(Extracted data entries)
# # # # #
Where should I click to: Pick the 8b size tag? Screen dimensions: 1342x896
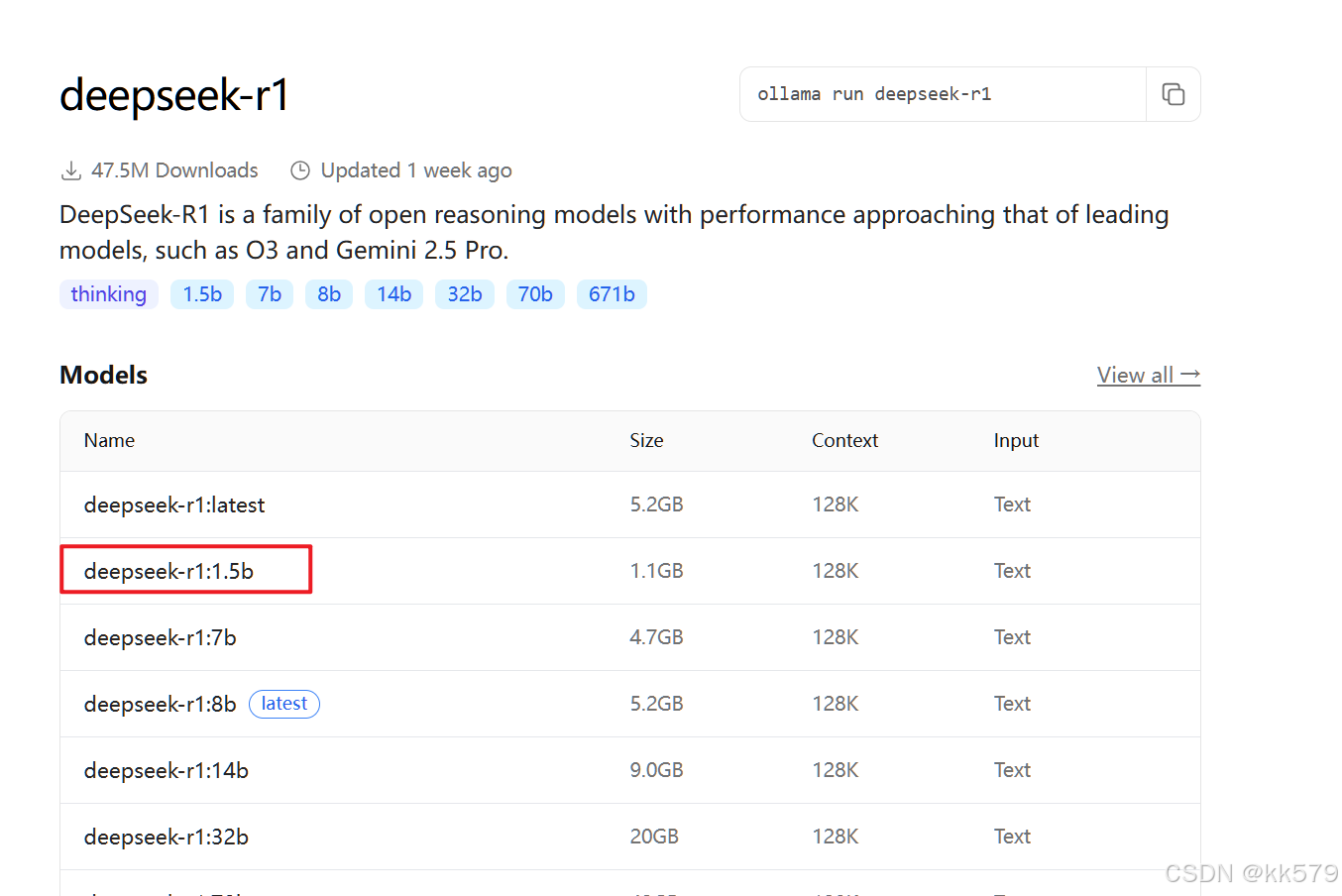click(329, 294)
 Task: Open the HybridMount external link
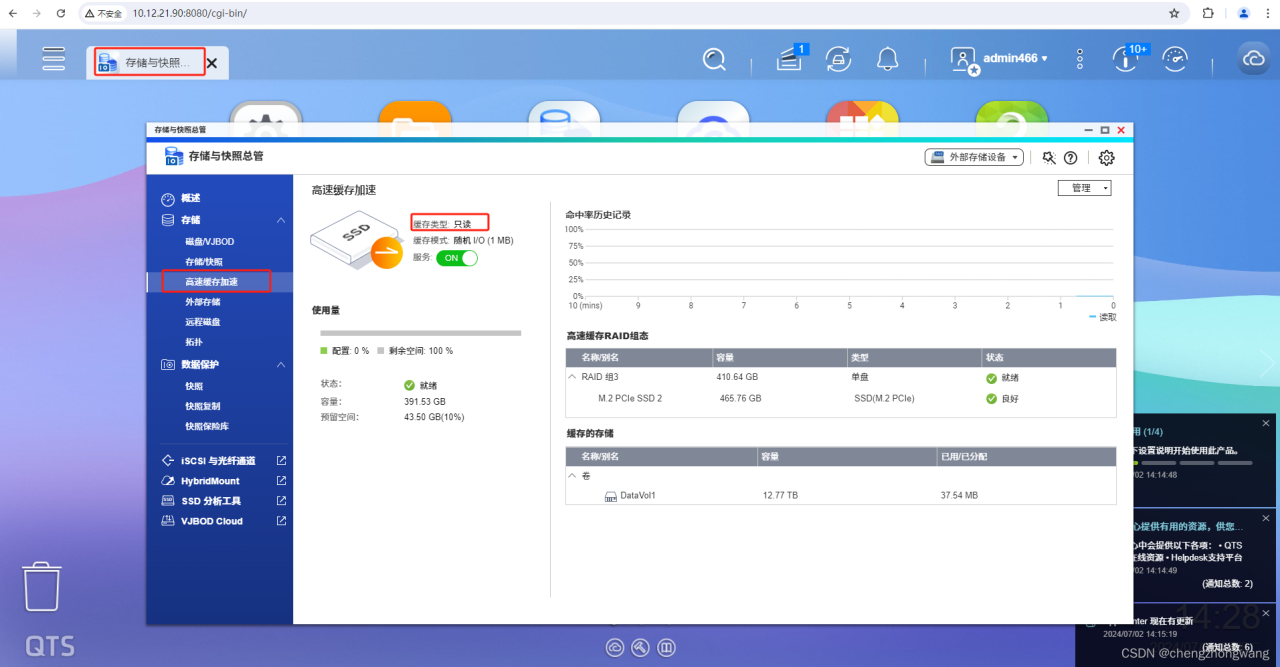(210, 481)
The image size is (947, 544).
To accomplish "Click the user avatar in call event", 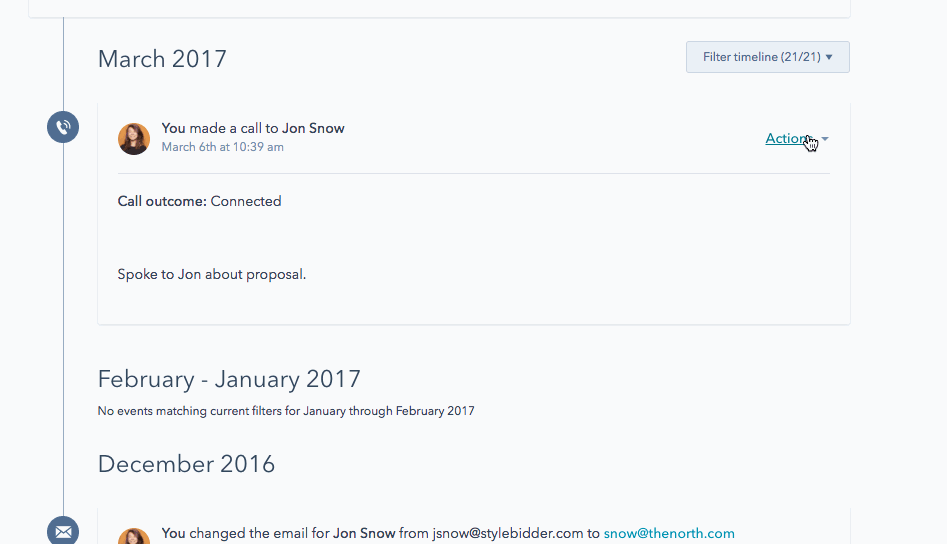I will (133, 139).
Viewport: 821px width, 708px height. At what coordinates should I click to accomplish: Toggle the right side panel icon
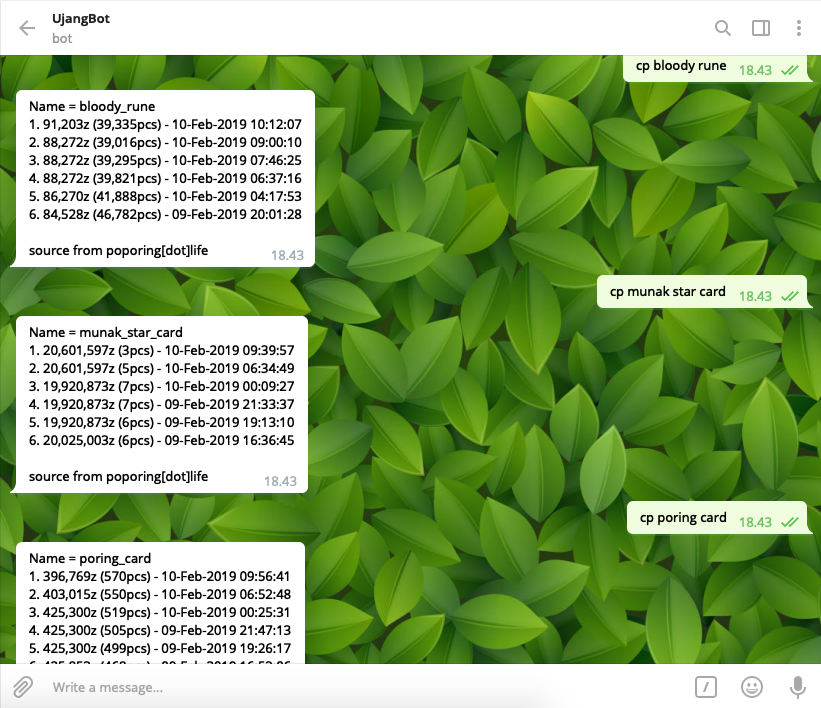pos(761,28)
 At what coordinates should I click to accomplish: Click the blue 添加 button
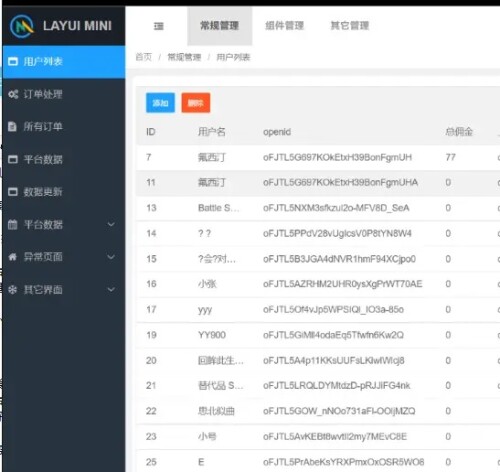(x=160, y=103)
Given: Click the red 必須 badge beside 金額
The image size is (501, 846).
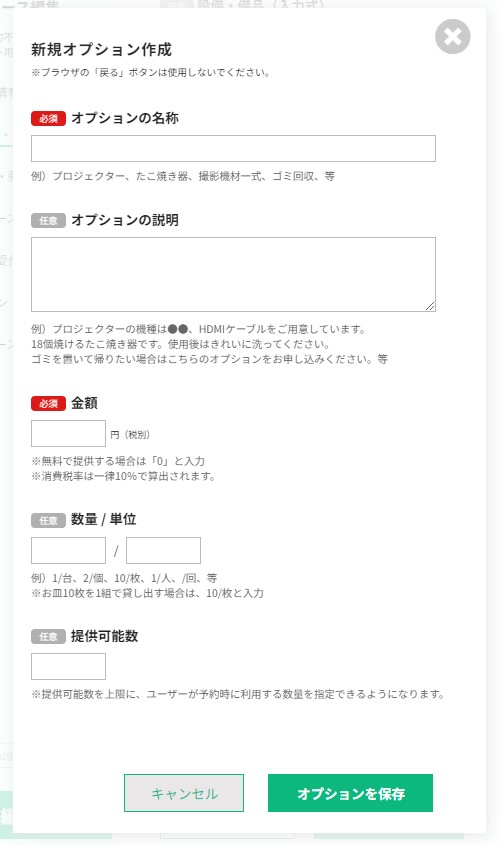Looking at the screenshot, I should pos(48,403).
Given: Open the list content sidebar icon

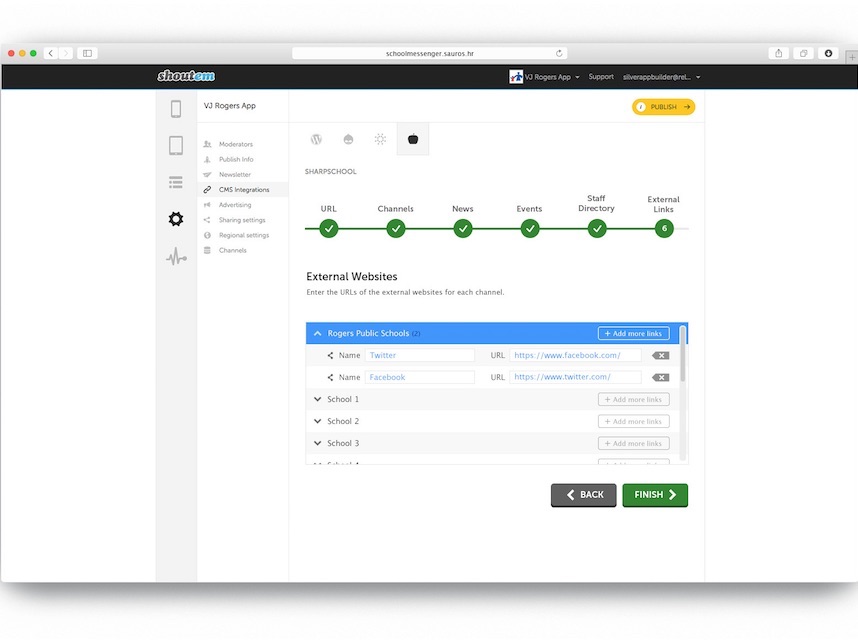Looking at the screenshot, I should click(176, 182).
# # # # #
WORK INSTRUCTION: All lines from the one containing "The image size is (501, 846)." through the final line of the records are to be retyped exactly; no other lines and no pictures are to be included.

RESULT OF THIS TASK:
The image size is (501, 846).
Looking at the screenshot, I should pos(48,403).
Given: Open the list content sidebar icon

Looking at the screenshot, I should click(176, 182).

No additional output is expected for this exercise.